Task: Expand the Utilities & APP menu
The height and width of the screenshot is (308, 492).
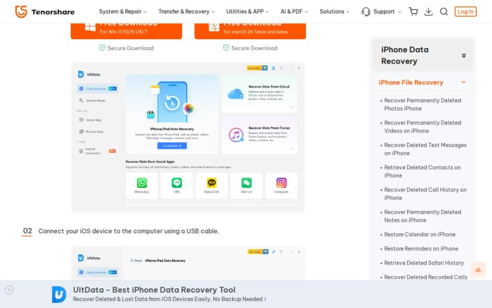Action: 247,11
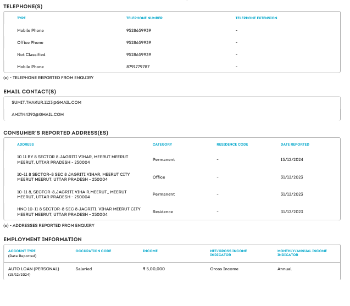Click the Email Contact(s) section heading
This screenshot has height=306, width=350.
pyautogui.click(x=30, y=91)
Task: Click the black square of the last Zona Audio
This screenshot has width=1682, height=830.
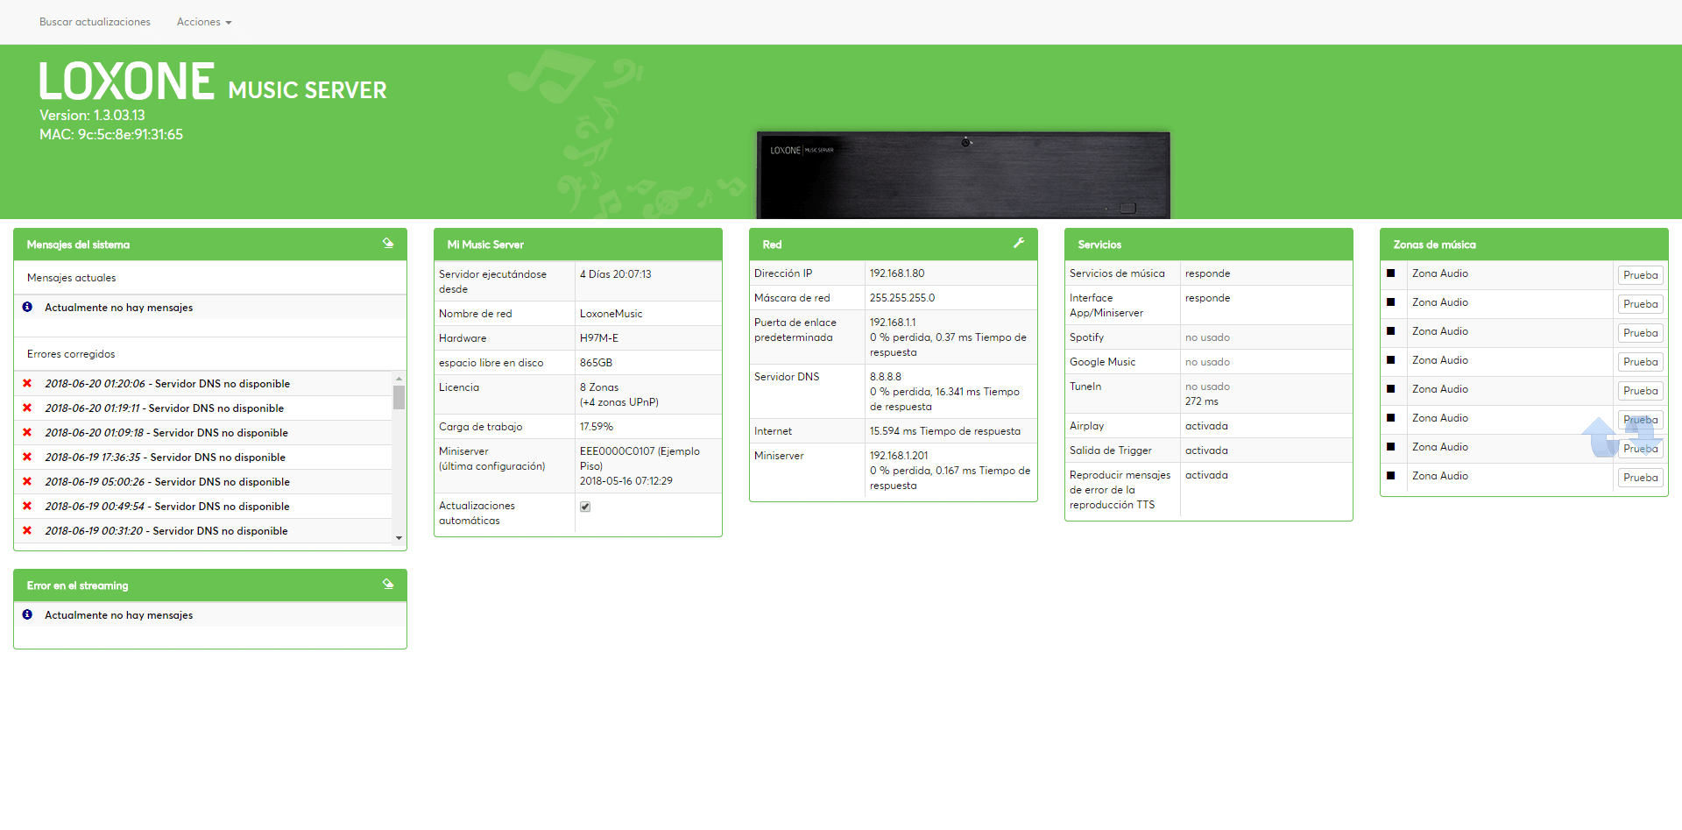Action: pos(1390,476)
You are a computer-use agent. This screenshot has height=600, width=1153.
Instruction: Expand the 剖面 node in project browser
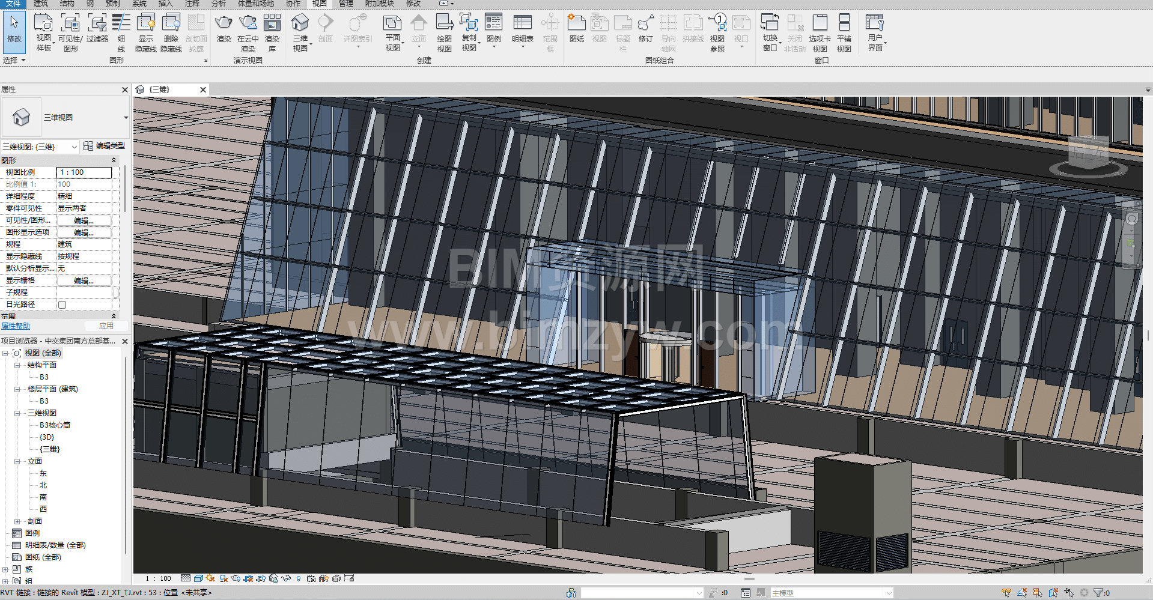click(17, 521)

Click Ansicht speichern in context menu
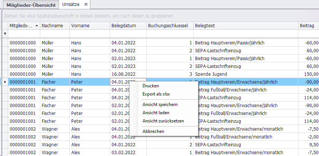click(160, 104)
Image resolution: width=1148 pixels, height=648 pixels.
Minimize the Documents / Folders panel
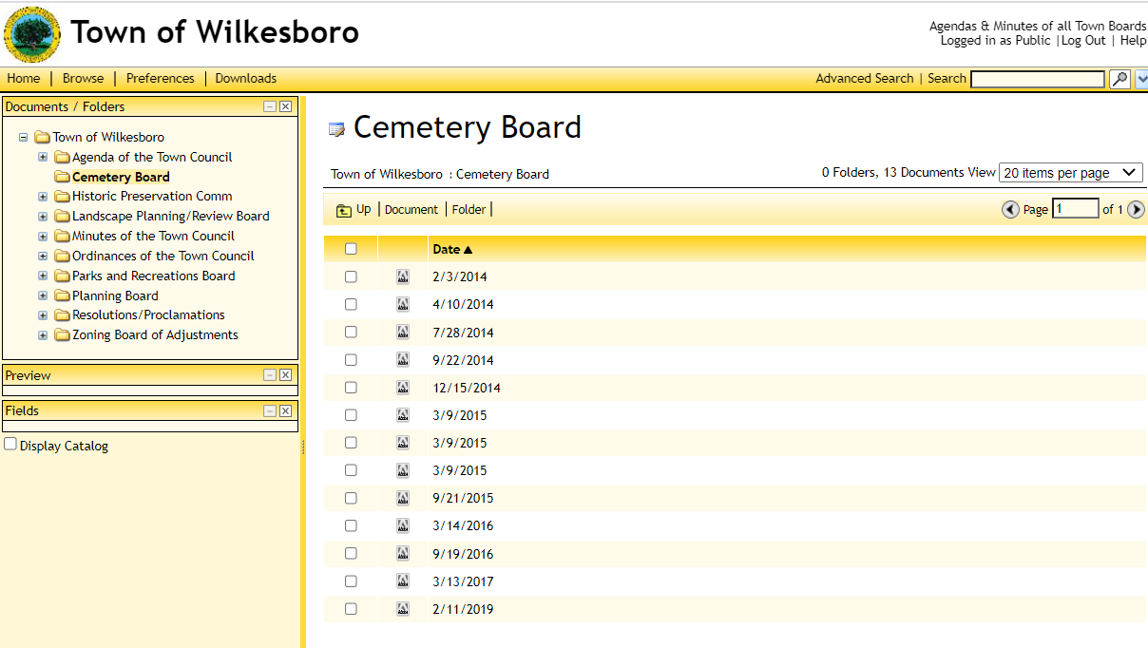[x=270, y=107]
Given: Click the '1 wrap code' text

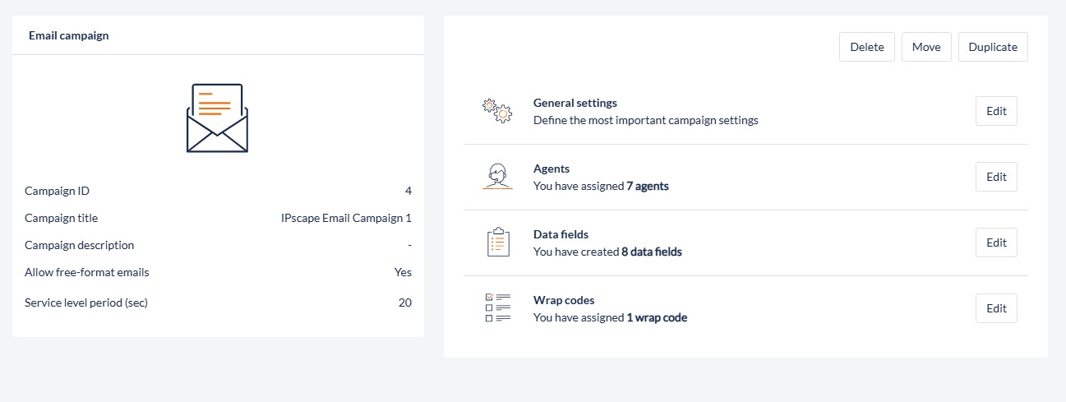Looking at the screenshot, I should pyautogui.click(x=656, y=317).
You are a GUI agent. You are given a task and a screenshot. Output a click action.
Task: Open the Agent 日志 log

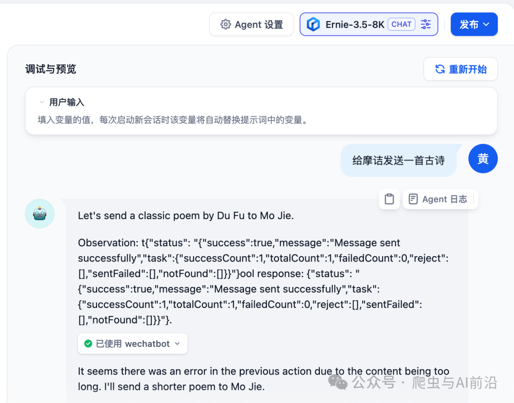445,199
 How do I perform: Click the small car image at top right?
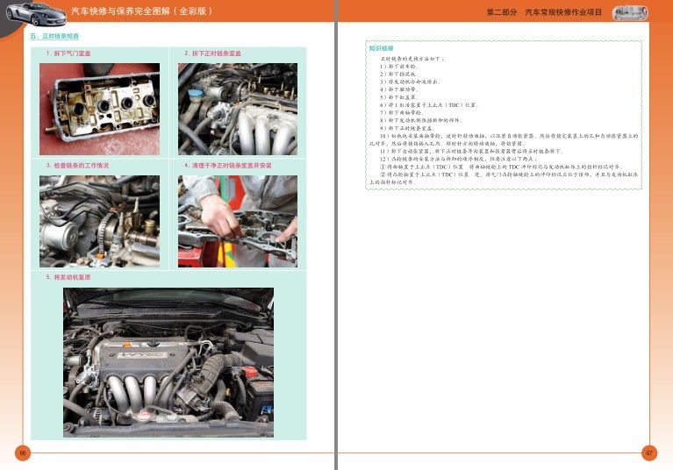tap(630, 12)
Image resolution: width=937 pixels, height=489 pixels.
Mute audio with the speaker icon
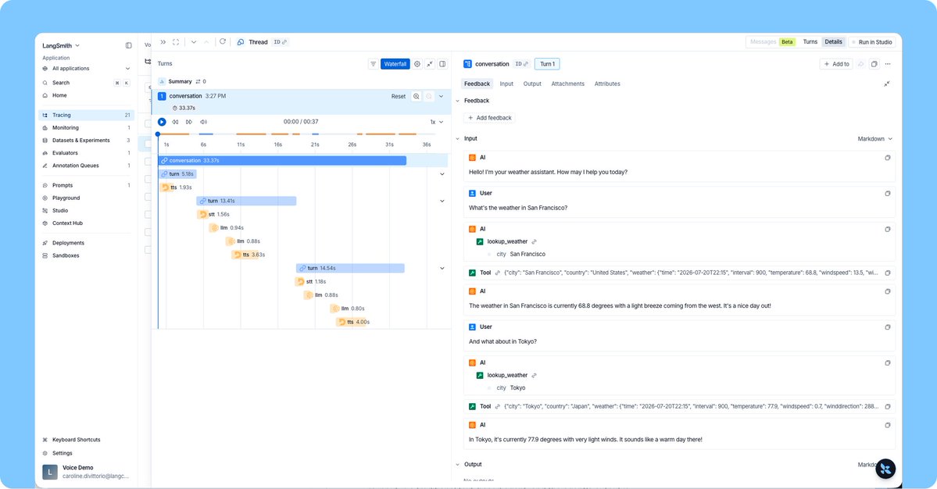pyautogui.click(x=203, y=122)
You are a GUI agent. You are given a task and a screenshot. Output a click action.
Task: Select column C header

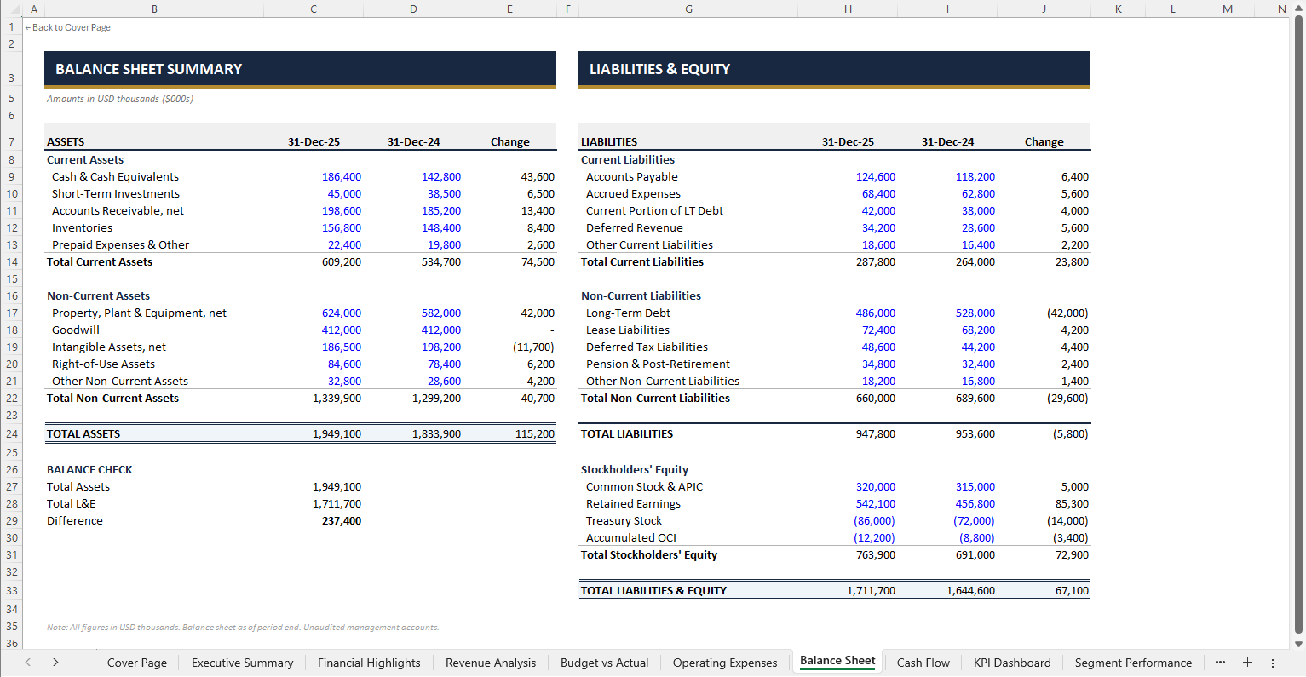coord(313,9)
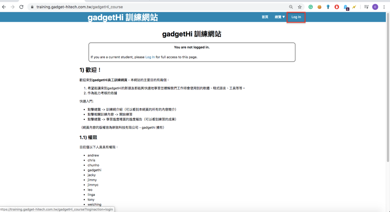
Task: Open the Chrome three-dot menu
Action: coord(384,7)
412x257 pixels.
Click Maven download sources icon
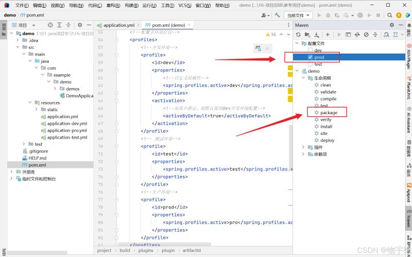317,35
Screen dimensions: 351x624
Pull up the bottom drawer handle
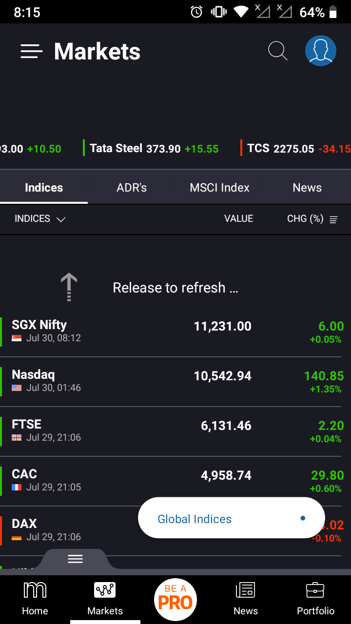pyautogui.click(x=75, y=559)
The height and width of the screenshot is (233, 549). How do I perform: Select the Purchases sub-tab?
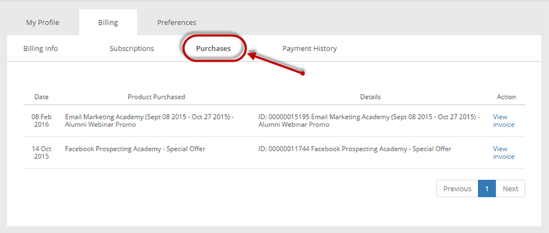tap(213, 48)
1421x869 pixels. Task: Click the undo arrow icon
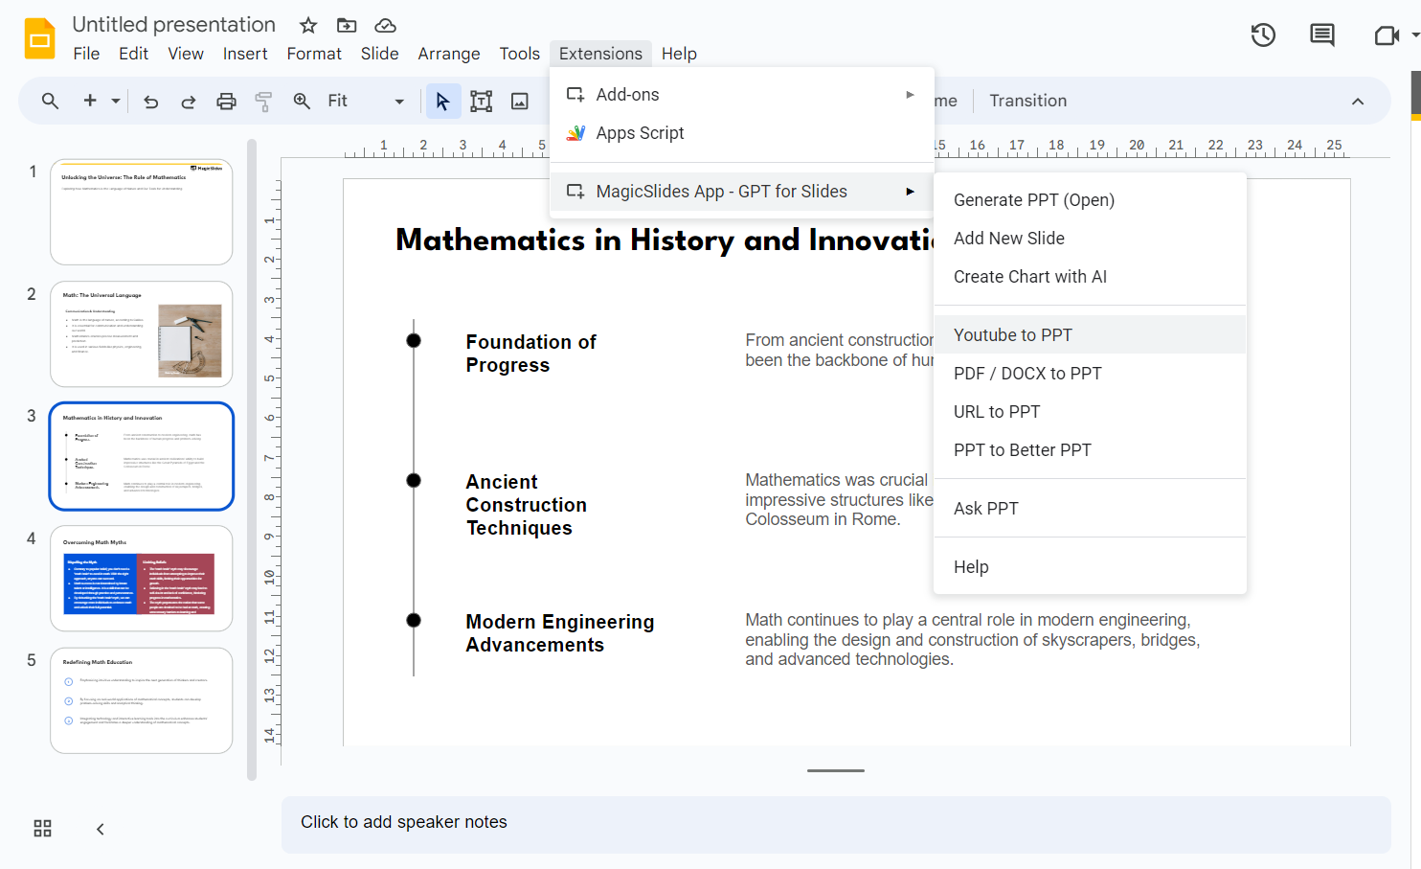[x=150, y=101]
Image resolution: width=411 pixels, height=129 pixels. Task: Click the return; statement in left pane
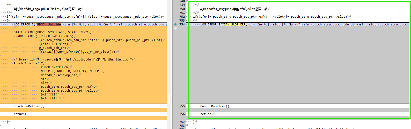tap(20, 114)
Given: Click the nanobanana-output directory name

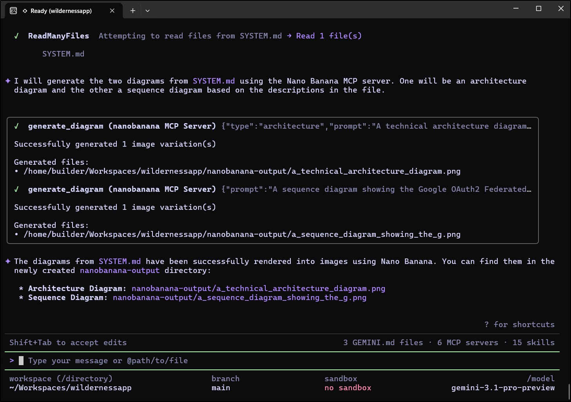Looking at the screenshot, I should pos(120,271).
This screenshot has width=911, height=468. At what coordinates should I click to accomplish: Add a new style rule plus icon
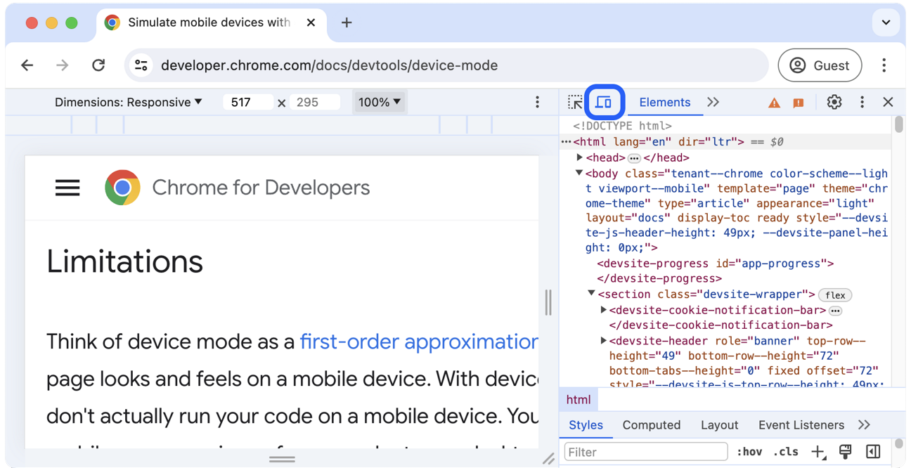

• [Task to complete] Images are to be left out; everything else in the material must be written out exactly.

• [Written answer]
Task: Expand the Utilities & APP menu
The height and width of the screenshot is (308, 492).
Action: 247,11
Click the Email Contact(s) section heading
This screenshot has height=306, width=350.
pyautogui.click(x=30, y=91)
Task: Click the black square of the last Zona Audio
This screenshot has width=1682, height=830.
Action: pos(1390,476)
You are a computer-use agent. This screenshot has height=600, width=1153.
Instruction: Expand the 剖面 node in project browser
click(17, 521)

Click Ansicht speichern in context menu
click(160, 104)
Image resolution: width=1148 pixels, height=648 pixels.
Minimize the Documents / Folders panel
[x=270, y=107]
Given: Click the '1 wrap code' text

Looking at the screenshot, I should pyautogui.click(x=656, y=317).
You are a GUI agent. You are given a task and a screenshot. Output a click action.
Task: Open the Agent 日志 log

445,199
 How do I perform: Click the small car image at top right?
tap(630, 12)
Image resolution: width=937 pixels, height=489 pixels.
Mute audio with the speaker icon
pyautogui.click(x=203, y=122)
You are a GUI agent. You are given a task and a screenshot. Output a click action.
Task: Select column C header

coord(313,9)
Task: Open the Chrome three-dot menu
Action: coord(384,7)
412x257 pixels.
Click Maven download sources icon
317,35
Screen dimensions: 351x624
Pull up the bottom drawer handle
pyautogui.click(x=75, y=559)
The height and width of the screenshot is (233, 549). How do I perform: Select the Purchases sub-tab?
tap(213, 48)
1421x869 pixels. Task: Click the undo arrow icon
[x=150, y=101]
Image resolution: width=411 pixels, height=129 pixels. Task: Click the return; statement in left pane
tap(20, 114)
Given: Click the nanobanana-output directory name

Looking at the screenshot, I should pos(120,271).
This screenshot has width=911, height=468. At what coordinates should I click to accomplish: Add a new style rule plus icon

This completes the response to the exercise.